We may be vastly underestimating obesitys toll.
Nov 29, 2017
As obesity rates have hit global epidemic proportions, researchers are finding new ways that excess body fat harms our health. This week, a new study adds another worry to the list: Being overweight or obese in adolescence seems to put people at a higher risk of dying from infectious diseases by middle age.

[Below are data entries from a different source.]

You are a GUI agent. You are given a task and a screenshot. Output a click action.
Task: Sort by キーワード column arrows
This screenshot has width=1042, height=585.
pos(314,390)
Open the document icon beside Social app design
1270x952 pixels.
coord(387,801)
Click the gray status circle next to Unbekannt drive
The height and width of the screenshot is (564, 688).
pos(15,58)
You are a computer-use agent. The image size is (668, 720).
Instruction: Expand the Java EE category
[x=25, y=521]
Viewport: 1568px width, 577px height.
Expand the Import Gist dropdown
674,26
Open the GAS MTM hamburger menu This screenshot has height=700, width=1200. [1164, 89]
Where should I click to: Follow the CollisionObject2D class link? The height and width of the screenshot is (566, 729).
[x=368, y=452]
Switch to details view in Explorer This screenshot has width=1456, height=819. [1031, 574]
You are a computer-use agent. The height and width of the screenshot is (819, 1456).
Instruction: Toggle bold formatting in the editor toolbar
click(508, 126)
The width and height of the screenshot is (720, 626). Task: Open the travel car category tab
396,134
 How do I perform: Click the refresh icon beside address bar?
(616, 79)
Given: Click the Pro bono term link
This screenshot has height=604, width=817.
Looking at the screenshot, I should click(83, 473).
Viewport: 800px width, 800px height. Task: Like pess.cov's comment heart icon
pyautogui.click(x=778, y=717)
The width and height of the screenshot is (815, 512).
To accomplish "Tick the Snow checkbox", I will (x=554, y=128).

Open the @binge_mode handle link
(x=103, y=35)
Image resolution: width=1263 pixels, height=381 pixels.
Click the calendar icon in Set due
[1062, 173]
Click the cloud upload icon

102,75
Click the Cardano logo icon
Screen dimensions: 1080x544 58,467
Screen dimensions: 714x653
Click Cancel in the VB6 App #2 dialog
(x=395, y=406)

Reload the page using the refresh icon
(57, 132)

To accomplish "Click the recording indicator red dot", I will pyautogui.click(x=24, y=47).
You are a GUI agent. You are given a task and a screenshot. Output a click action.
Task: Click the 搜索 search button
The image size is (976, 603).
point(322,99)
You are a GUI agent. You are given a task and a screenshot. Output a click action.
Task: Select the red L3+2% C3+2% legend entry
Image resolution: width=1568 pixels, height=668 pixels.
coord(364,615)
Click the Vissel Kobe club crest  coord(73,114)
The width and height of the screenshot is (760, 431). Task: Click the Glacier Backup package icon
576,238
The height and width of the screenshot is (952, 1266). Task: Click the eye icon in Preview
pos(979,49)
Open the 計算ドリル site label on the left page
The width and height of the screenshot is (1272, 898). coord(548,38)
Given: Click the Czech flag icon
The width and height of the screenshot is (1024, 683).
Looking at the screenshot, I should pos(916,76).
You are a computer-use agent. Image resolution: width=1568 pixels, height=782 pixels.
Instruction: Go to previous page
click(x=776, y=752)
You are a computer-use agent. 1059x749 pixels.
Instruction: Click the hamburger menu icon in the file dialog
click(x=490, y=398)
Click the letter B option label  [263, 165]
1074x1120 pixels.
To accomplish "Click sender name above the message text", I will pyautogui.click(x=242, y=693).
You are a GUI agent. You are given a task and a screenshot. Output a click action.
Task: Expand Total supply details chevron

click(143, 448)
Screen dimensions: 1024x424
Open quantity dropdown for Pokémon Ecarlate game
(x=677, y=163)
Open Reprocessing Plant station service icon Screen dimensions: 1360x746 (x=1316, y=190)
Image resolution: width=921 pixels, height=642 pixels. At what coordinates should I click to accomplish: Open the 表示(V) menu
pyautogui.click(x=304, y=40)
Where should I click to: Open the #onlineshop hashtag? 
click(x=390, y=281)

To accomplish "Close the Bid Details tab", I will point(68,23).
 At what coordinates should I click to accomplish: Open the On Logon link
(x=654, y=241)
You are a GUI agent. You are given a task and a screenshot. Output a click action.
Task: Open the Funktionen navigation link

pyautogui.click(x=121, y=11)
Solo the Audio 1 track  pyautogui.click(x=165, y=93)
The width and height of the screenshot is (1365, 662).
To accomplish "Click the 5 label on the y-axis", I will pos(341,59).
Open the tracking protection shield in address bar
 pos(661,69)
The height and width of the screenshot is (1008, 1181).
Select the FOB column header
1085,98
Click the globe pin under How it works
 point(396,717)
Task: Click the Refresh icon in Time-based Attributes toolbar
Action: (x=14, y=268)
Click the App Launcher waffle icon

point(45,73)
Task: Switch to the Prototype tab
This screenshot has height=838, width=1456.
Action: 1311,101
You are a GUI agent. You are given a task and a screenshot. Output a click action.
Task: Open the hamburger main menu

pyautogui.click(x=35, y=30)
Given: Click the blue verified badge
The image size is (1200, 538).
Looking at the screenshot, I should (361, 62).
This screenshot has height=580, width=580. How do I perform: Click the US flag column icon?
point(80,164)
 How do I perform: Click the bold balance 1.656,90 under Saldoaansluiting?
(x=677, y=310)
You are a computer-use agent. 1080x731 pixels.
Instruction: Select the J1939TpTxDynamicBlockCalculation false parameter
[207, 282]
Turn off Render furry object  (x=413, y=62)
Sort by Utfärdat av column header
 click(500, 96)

In a first-of-its-kind paper, published in the International Journal of Obesity, researchers from the Israel Defense Forces gathered data on 2.3 million people and found that even a few extra pounds early on in life was associated with an increased risk of death from infectious diseases such as sepsis or pneumonia before the age of 60.
Theres been an increase in both the US and Europe of infectious diseases deaths among young and middle age adults, said lead study author Gilad Twig, a physician from the Israel Defense Forces and professor at Sheba Medical Center in Tel Aviv. In the US, for example, researchers have found a 0.5 percent annual increase in the rate of deaths attributed to common infectious diseases among middle-aged women over the past two decades.
Now Twig and his colleagues think part of that trend may be explained by the rise in obesity.
Obese women were at a sevenfold higher risk for infectious diseases death compared to normal-weight women, while obese men were at a 2.3-fold higher risk of infectious diseases death compared to normal-weight men.